On August 10, 1926, Columbian Mutual Life Insurance Company incorporated in Memphis, Tennessee, under the laws of Mississippi, to take over the business of Columbian Mutual Life Assurance Society. It wrote life, accident, and disability insurance. It covered the states of Alabama, Arkansas, Florida, Louisiana, Mississippi, and Tennessee.

==Administration==
The Society operated in the States of Alabama, Arkansas, Florida, Georgia, Illinois, Kentucky, Louisiana, Mississippi, Missouri, Oklahoma, Pennsylvania, South Carolina, Tennessee, Texas, and Virginia, and in the District of Columbia.

The Society was among the first fraternal societies to place their members on a sound basis. It transferred its certificates to a legal reserve basis, giving insurance that provided all of the favorable benefits known to fraternal or old-line operation. It issued certificates carrying death, disability, accident, old-age and funeral benefits.

Suggested by Binford, the national representatives changed the titles of the officers, simplifying them and make them more intelligible to laymen.

==Notable people==
The Columbian Mutual Life Assurance Society was founded by: Lloyd T. Binford, Hon. Thos. C. Barrett, Hon. Charles H. Brough, W. D. Davis, Hon. Ben C. Dawkins, Hon. Hugh M. Dorsey, Hon. George H. Etheridge, Gen. Clement A. Evans, Dr. E. H. Galloway, Hon. Luther E. Hall, Gen. Geo. P. Harrison, Hon. Albert Howell Jr., Hon. T. C Kimbrough, Thad B. Lampton, Hon. O. L. McKay, Dr. Price E. Murray, Hon. W. J. Northern, Hon. Percy E. Quinn, Hon. Jos. E. Ransdell, Dr. Eugene Rosamond, Hon. T. U. Sisson, Hon. Hoke Smith, Hon. Sydney Smith.

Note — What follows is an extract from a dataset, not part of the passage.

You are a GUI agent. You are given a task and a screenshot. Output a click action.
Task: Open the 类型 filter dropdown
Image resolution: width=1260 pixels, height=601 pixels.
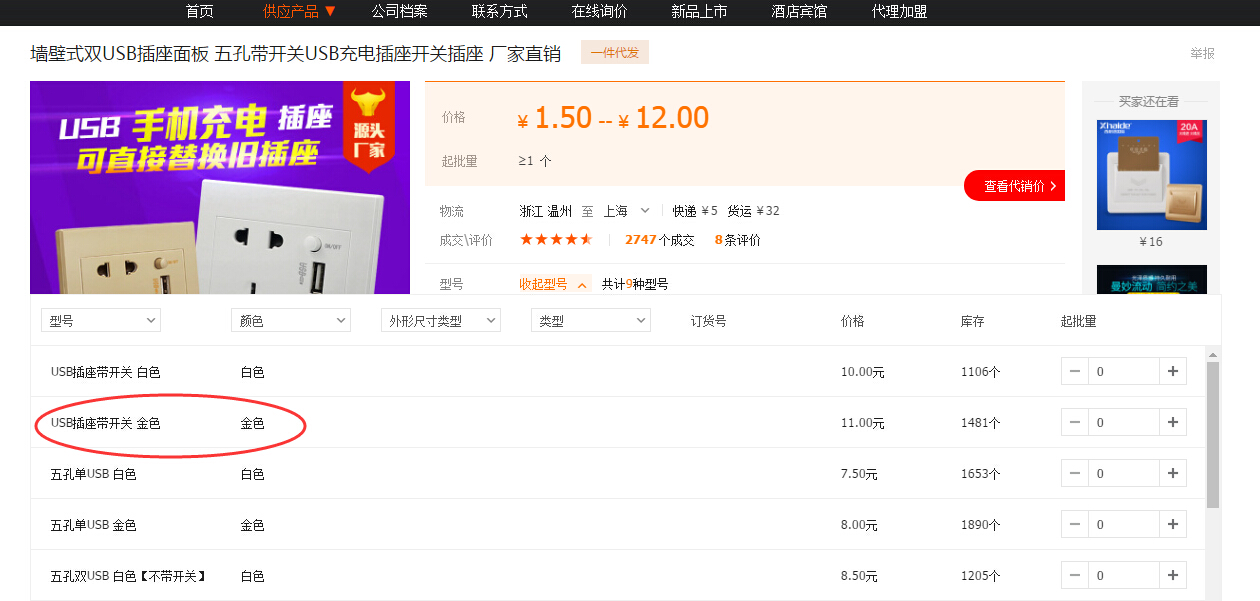(590, 321)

Binford, one of the founders of the Society, was its first president and continued in that role after its re-organization. He became president of the new company upon its incorporation, actively connected with the organization for more than twenty years. Prior to that time, he had extensive experience as organizer and producer in the life insurance field having seen service with both the Equitable and New York Life.

==Later mergers and acquisitions==
In July 1965, when Lincoln American Life Insurance Company acquired Columbian Mutual Life Insurance Company, the building in Memphis was renamed. In 1978, the building was added to the National Register of Historic Places.

Conseco purchased Lincoln American Life Insurance from American General Corp. in March 1985.